Maybe the best defence is to ask any official who stops you what UK law you have breached.

No doubt Aspro or one of his colleagues will be along with an opinion on that approach

Geoff


----------



## sprokit (May 1, 2005)

Sorry folks, this is necessarily a bit on the long side.



nicholsong said:


> Keith (sprokit)
> 
> When you write 'we at VOSA' is that the official view?


Geoff

That is not only the official view - it's law - Road Vehicles (Construction & Use) Regulations 1986 - Regulation 67 regarding Vehicle Identification Numbers:
_(1) This regulation applies to a wheeled vehicle which is first used on or after 1st April 1980 and to which the Type Approval (Great Britain) Regulations apply.
(2) A vehicle to which this regulation applies shall be equipped with a plate which is in a conspicuous and readily accessible position, is affixed to a vehicle part which is not normally subject to replacement and shows clearly and indelibly-
(a) the vehicle identification number in accordance with the requirements specified-
(i) in the case of a vehicle first used before 1st April 1987, in paragraphs 3.1.1 and 3.1.2 of the Annex to Community Directive 76/114/EEC; or
(ii) in any case, in sections 3 and 4 of the Annex to Community Directive 78/507/EEC;
(b) the name of the manufacturer, and
(c) the approval reference number of either-
(i) the type approval certificate which relates to the vehicle model or the model variant of the vehicle model, as the case may be, issued in accordance with the provisions of regulation 9(1) of, and Part I of Schedule 3 to, the Type Approval (Great Britain) Regulations; or
(ii) the Minister's approval certificate which relates to the vehicle, issued in accordance with the provisions of regulation 9(2) of, and Part 1A of Schedule 4 to, the said Regulations._

This refers specifically to the VIN.

Regulation 66 relates to weights which should be marked:

_Every vehicle to which this regulation applies shall be equipped with a plate securely attached to the vehicle in a conspicuous and readily accessible position which either-

(a) contains the particulars required, in the case of a motor vehicle by Part I of Schedule 8 or, in the case of a trailer, by Part II of that Schedule, and complies with the provisions of Part III of that Schedule; or

(b) complies with the requirements specified in the Annex to Community Directive 78/507 or, in the case of a vehicle first used before 1st October 1982, in the Annex to Community Directive 76/114, such requirements being in any case modified as provided in paragraph (3).

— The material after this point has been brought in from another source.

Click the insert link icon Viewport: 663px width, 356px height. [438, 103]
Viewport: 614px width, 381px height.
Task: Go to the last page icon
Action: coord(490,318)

(3) Instead of the particulars required by items 2.1.4 to 2.1.7 of that Annex, the plate required by paragraph (2)(b) shall show, for a vehicle of a class specified in column 2 of the Table against an item of that Annex so specified in column 1, the following particulars-

(a) the maximum permitted weight for that class, if any, shown in column 3 of the Table;

(b) where the maximum weight shown in column 4 of the Table exceeds the maximum permitted weight, the maximum weight in a column on the plate to the right of the maximum permitted weight; and

(c) if no weight is shown in column 3 of the Table, the maximum weight shown in column 4 of the Table, in the right hand column of the plate._

You'll note the regulation does not mention axle weights - however, this brings us into the realms of the "Authorised Weight Regulations 1998" (and I'm not going to print that lot), so if the axle weights are not shown on the plate then they are shown by vehicle type and configuration in those regulations. And then of course there is the carrying capacity of the tyres, a subject which has been mentioned before on this site.



> I have a new plastic VIN 'plate' upgrading from 3500 t0 3850, which is suitable for mounting in the footwell.
> 
> The alloy plate affixed to the cross-member reads 3500, although the registration with DVLA on the V5C states 3850
> 
> So now the new VIN and DVLA info are in line, but am I obliged to change the alloy plate under the bonnet? or could I just remove it (or ,tongue in cheek, use it to show to the toll-booth attendant?)


The official view appears to be that if a vehicle is uprated and a new plate issued, the new plate should be affixed as close as possible to the original - try that on a Fiat chassis Hymer, the plate is on the slam panel, and there's no way my new plate would fit - so it's now affixed to the step panel inside the driver's door - makes it possible to show the "excellent" Continental law enforcers the one you wish them to see!! Then hope they don't insist on weighing the vehicle using the wrong plate!!



> It seems from various posts on various threads that we are getting different advice from DVLA, DfT and VOSA and that some vehicles over 3500 have been registered as motorhomes and others as PHGV and if PHGV are they passenger vehicles thus not requiring a 'plate' or are they goods vehicles as in the 'G' of PHGV?
> 
> Various bits of legislation seem to treat the issues differently.
> 
> ...


The fact that a vehicle is registered as a Private Heavy Goods Vehicle does not make it a "goods" vehicle, the vehicle, in our case a motor caravan, to use the correct term, is not a "goods" vehicle, i.e. it is not designed for the carriage of commercial goods, and don't even think of trying it on in relation to "passenger" vehicles - they do not fit the definition of a Passenger Carrying Vehicle, they would never obtain a Certificate of Initial Fitness and so on ad nauseum.

Your next post: 


> Nobody really answered your Q as to whether you need any plate.
> 
> On the issue of being stopped by foreign enforcement officers, remember if the vehicle is legal in the country of registration it is legal in all EU countries.
> 
> ...


I think I've answered the first part above, you need a plate.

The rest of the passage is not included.